Nell’ambiente cinematografico, all’annuncio delle nominations, molti si stupirono che a quest’opera non fosse stato riconosciuto un premio ad hoc per il trucco – a quel tempo non ancora previsto tra le categorie “oscarabili” – che, dopo circa sette ore di seduta e prima di ogni ripresa, trasformava l’attore John Hurt nell’irriconoscibile Uomo Elefante. Una formale lettera di protesta, inviata al Board dell’Academy e volta a sanare questa svista, non riuscì però a sortire l’effetto desiderato: per The Elephant Man non ci fu niente da fare ma dall’anno successivo venne inserita la nuova categoria (con relativo Oscar) per il miglior make-up.
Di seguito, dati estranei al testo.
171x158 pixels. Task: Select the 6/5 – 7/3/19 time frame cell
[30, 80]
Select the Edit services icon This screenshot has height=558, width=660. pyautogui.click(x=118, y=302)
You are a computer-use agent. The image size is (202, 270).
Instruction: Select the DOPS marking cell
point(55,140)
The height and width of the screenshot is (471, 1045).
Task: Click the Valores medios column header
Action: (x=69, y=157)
Curiosità da storia del cinema a parte, il ricordo di questo film emerge nella nostra memoria legato in maniera ormai inscindibile ad un passo evangelico che ci sembra descrivere al meglio il percorso riservato allo spettatore che si trova ad attraversare – in due ore scarse – i bellissimi fotogrammi dell’opus n. 2 lynchiano. Stiamo parlando della cosiddetta profezia di Simeone al momento della presentazione di Gesù al Tempio, contenuta nel secondo capitolo del Vangelo di Luca: «Ecco, Egli è posto per la caduta e la risurrezione di molti in Israele e come segno di contraddizione – anzi a te pure una spada trapasserà l’anima – affinché vengano svelati i pensieri di molti cuori».
Questa citazione bene suggerisce che tipo di posizione, che assetto di visione sono richieste, sono “pro-vocate” dall’imbattersi – anche con lo sguardo più o meno attento di semplice appassionato – nelle modalità di disvelamento e di dispiegamento operate da Lynch della figura mostruosamente deforme di John Merrick (o meglio del suo “doppio” cinematografico). Un percorso che lo spettatore vede compiere anche ai vari personaggi del film che di volta in volta entrano in contatto con l’Uomo Elefante.
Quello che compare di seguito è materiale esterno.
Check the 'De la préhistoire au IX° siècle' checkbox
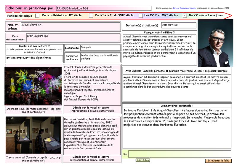 tap(37, 15)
A partire dal primo tra quelli presentati, ovvero il medico chirurgo del London Hospital, il dottor Frederick Treves (Anthony Hopkins, che dovrà proprio al suo ricordo in questo ruolo la proposta di Jonathan Demme di interpretare il dottor Hannibal Lecter ne Il silenzio degli innocenti [The Silence of the Lambs, 1991]): «Stavo pensando al signor Bytes. Comincio a credere che il signor Bytes e io siamo molto simili. Sembra che anch’io abbia fatto del signor Merrick una curiosità da baraccone – non è così? – e questa volta in un ospedale piuttosto che a una festa di paese. Il mio nome è sempre sui giornali e viene costantemente osannato. I pazienti ora chiedono espressamente i miei servizi. E perché l’ho fatto? Perché tutto questo? Sono un uomo buono o un uomo cattivo?» si troverà a dover ammettere alla moglie durante una notte insonne.
Come ha scritto Daniele Dottorini «il cinema di Lynch può essere considerato come una costante proposta di un sentire filmico, come una via d’accesso al problema del reale (“che cos’è la realtà?”) che scopre e svela le illusioni della percezione, del pensiero e del discorso. Uno svelamento che è anche, al contempo, un percorso lungo nuove strade (perdute), nuove possibilità di comprensione del reale attraverso il cinema o, meglio, attraverso l’esperienza della visione».